*** Begin section ***
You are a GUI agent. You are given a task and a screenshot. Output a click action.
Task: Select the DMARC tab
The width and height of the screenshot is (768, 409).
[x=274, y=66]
*** End section ***
*** Begin section ***
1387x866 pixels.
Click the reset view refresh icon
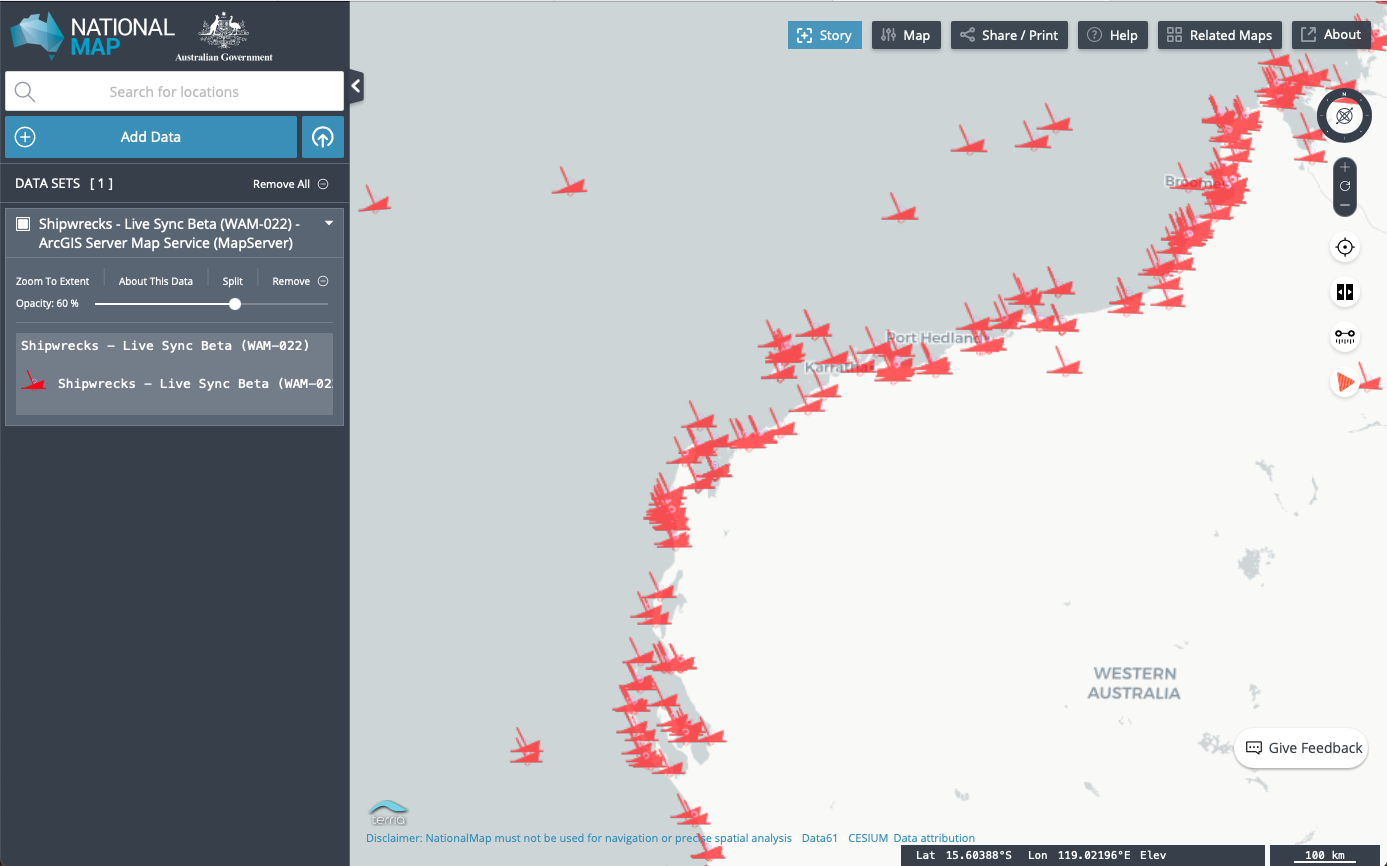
*** End section ***
_ASSIGNMENT_. Produce a word-for-word copy of everything above from the line holding "1387x866 pixels." down to the line holding "Click the reset view refresh icon", with both of those lines kept.

_ANSWER BOX_.
1387x866 pixels.
Click the reset view refresh icon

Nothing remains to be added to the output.